Descubrí que entre encontrar a individuos como lo había hecho en el marco de instituciones psiquiátricas o penitenciarias, y enfrentarse con ellos, como debe hacerlo el policía cuando son violentos, están excitados o desesperados, había un mundo. Al vestir el uniforme de policía perdía el lu­jo de estar sentado en un despacho climatizado con mi pipa y mis libros, con versando reposadamente con el autor de una violación o de un robo a mano ar­mada sobre los problemas de su pasado que le hablan conducido a ponerse con­tra la ley.  ¡Aquellos delincuentes parecían tan inocentes, tan inofensivos en el marco aséptico de la prisión! Los delitos que habían cometido a menudo terribles, pertenecían a un pasado ya muy remoto y se reducían como a sus víctimas, a cierto número de palabras impresas en una página.
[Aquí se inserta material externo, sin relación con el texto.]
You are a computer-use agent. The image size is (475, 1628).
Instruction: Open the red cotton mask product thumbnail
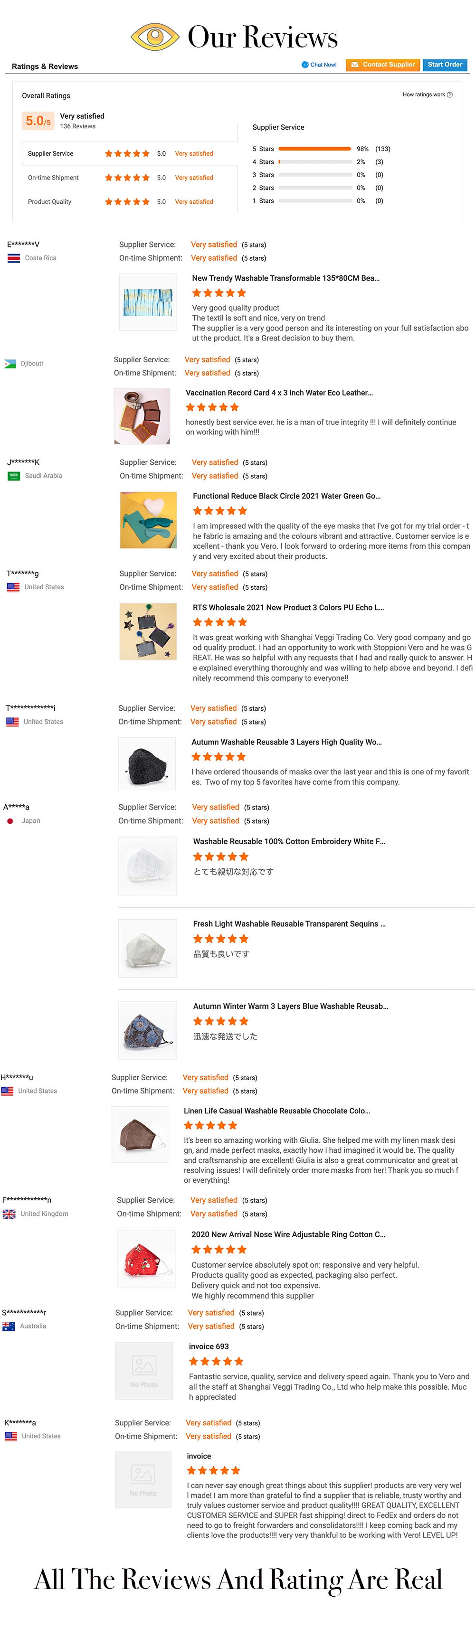146,1258
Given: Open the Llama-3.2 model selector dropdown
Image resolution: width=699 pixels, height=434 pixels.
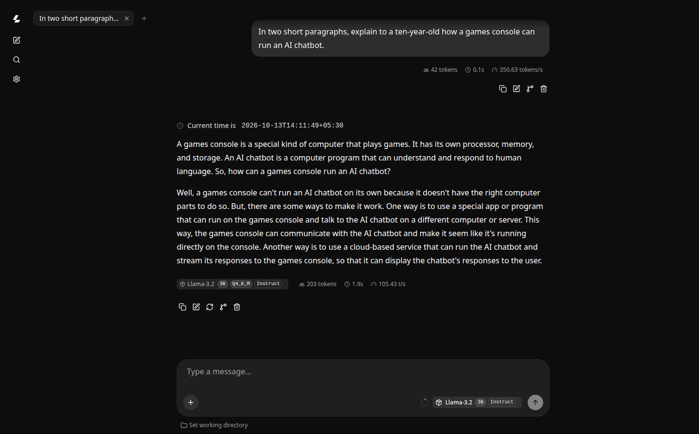Looking at the screenshot, I should click(x=477, y=402).
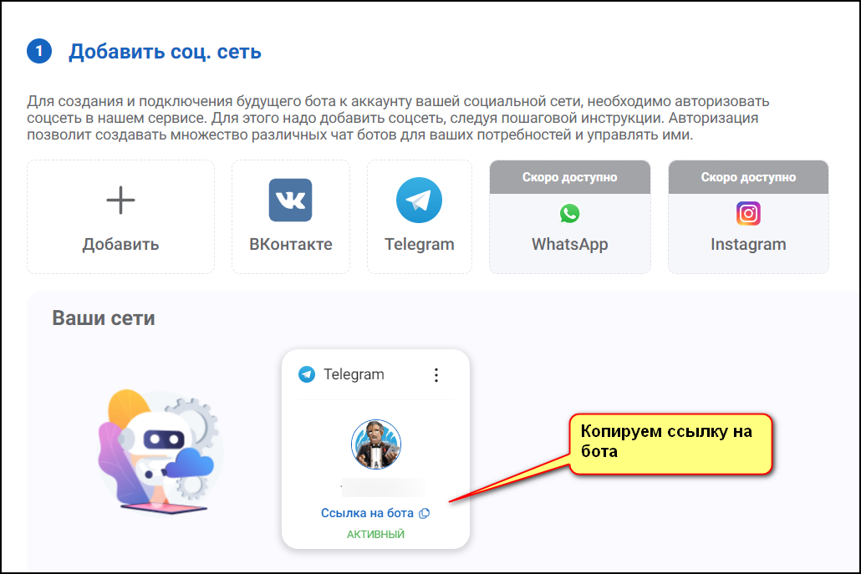Open the 'Ссылка на бота' link
861x574 pixels.
[367, 513]
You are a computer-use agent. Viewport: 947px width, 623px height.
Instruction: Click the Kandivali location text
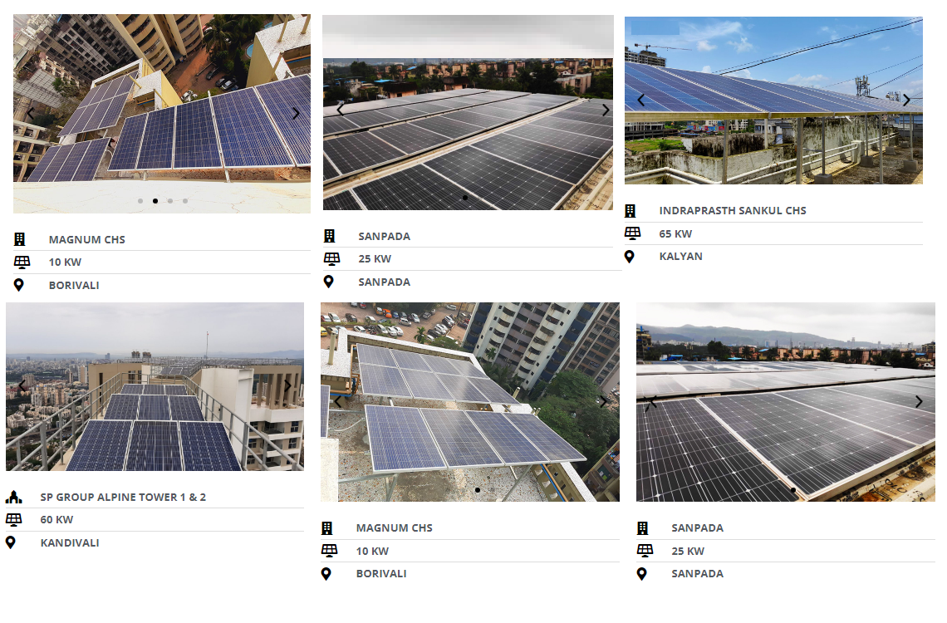coord(70,543)
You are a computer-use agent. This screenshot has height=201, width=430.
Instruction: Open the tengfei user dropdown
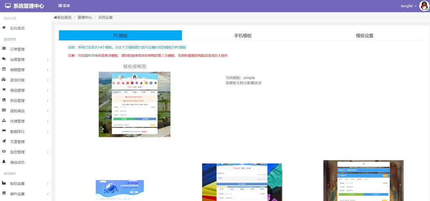pos(409,6)
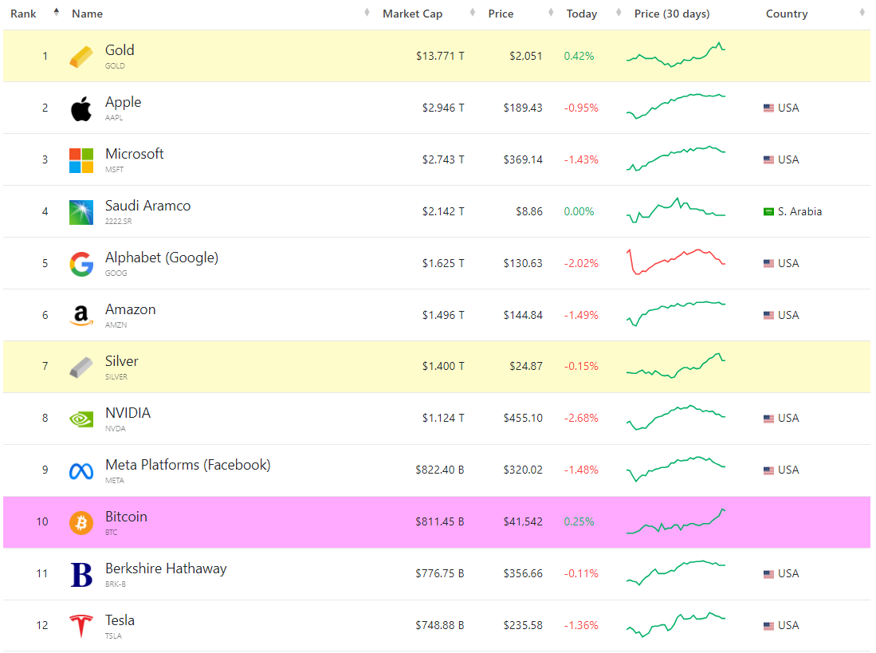Screen dimensions: 876x653
Task: View Alphabet's red 30-day price chart
Action: coord(676,262)
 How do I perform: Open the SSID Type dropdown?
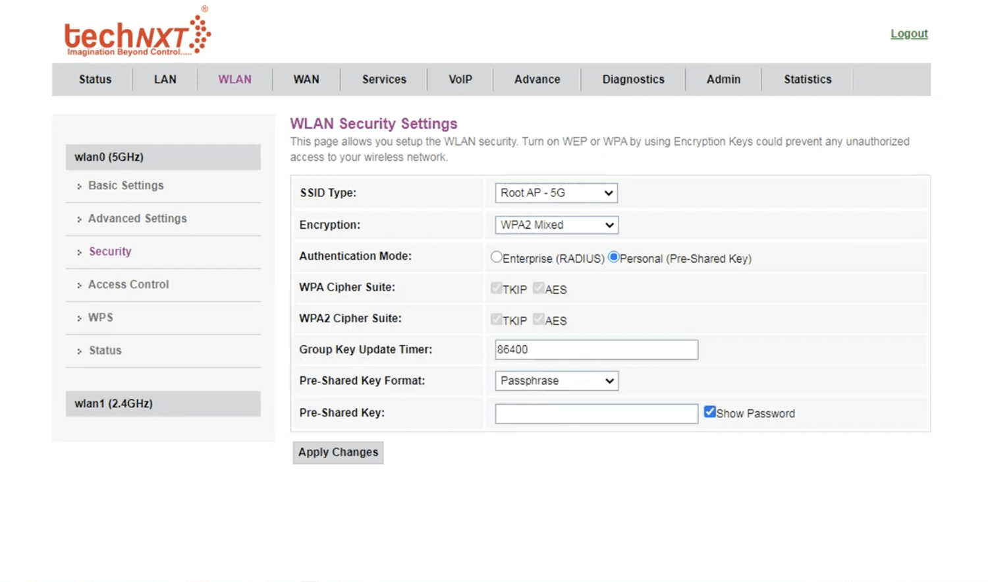(x=556, y=193)
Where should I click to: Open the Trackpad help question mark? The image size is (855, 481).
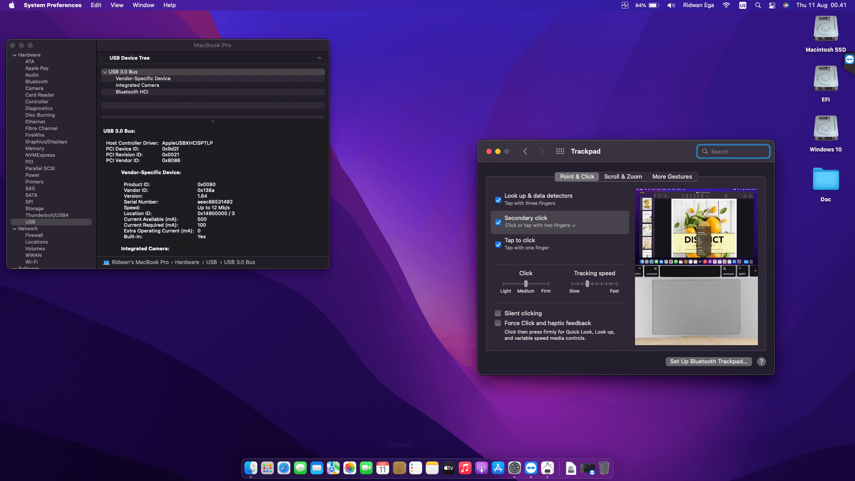tap(761, 362)
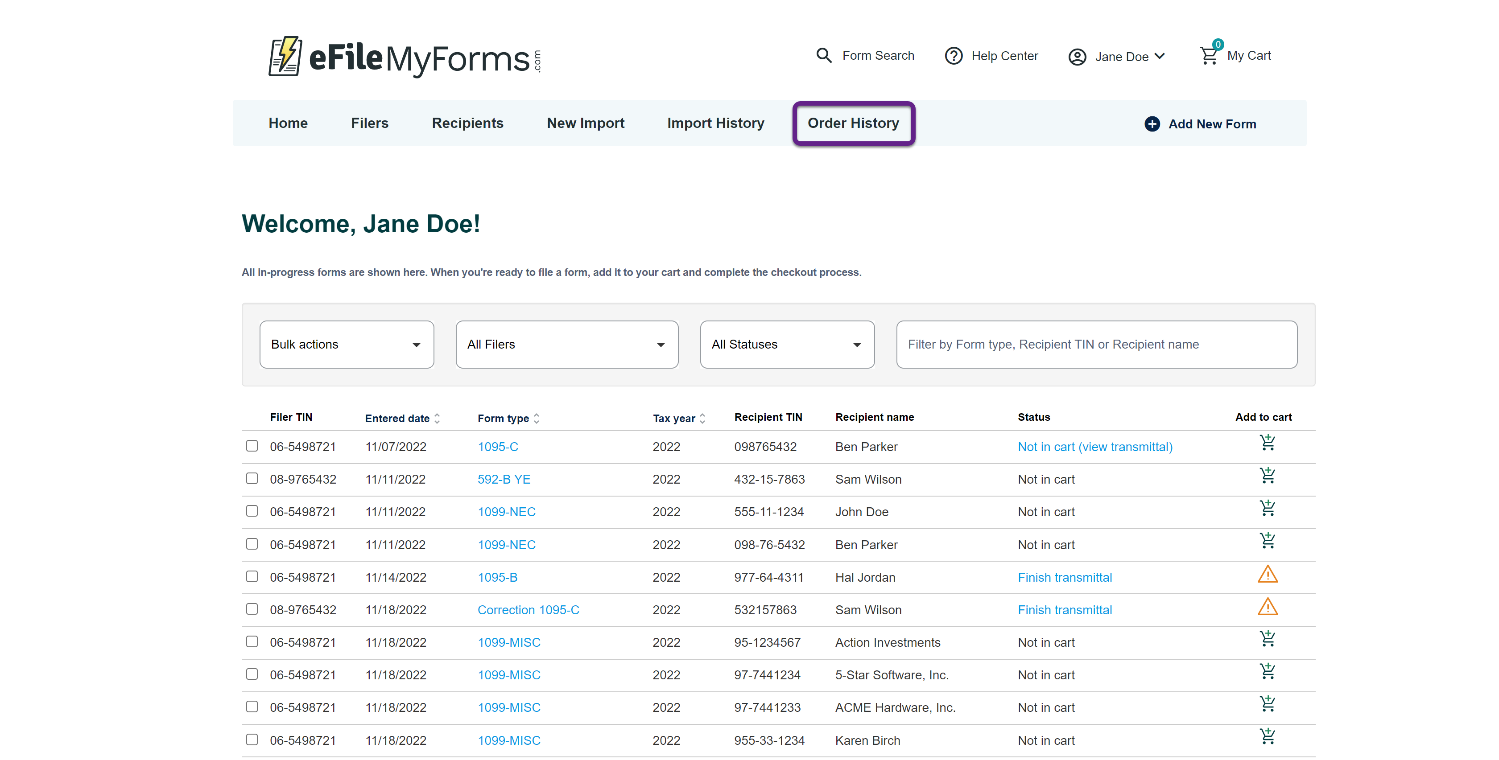The image size is (1499, 760).
Task: Open the Import History menu item
Action: point(715,123)
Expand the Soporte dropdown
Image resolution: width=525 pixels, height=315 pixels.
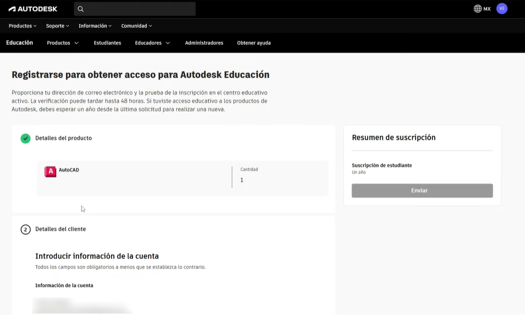[x=57, y=26]
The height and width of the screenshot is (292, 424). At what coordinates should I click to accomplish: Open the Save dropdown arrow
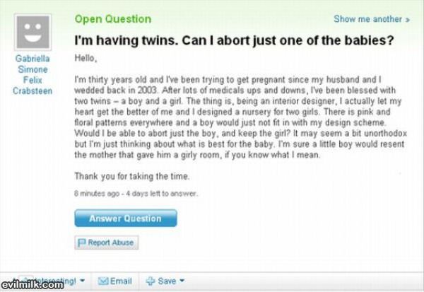click(182, 281)
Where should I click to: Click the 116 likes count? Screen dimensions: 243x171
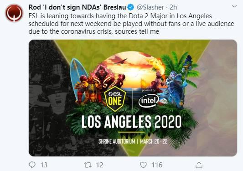point(157,165)
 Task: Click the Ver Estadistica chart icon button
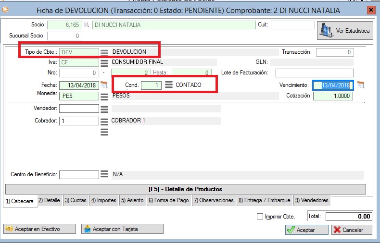click(x=345, y=31)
Ahora, en cuanto policía, empecé por primera vez a ver en el delin­cuente una amenaza muy real para mi seguridad personal y la de nuestra sociedad. El criminal ya no era una persona inofensiva, vestido con un mono azul, sentado al otro lado de mi mesa en mi despacho de la prisión, ni una “vícti­ma” de la sociedad, que debía ser tratada con piedad y clemencia. Era un au­tor de robo a mano armada que huía del lugar de su fechoría, un loco peligroso que con el arma en la mano amenazaba a su familia, alguien que agazapado tras el volante de un automóvil en una calle mal iluminada podía matarme.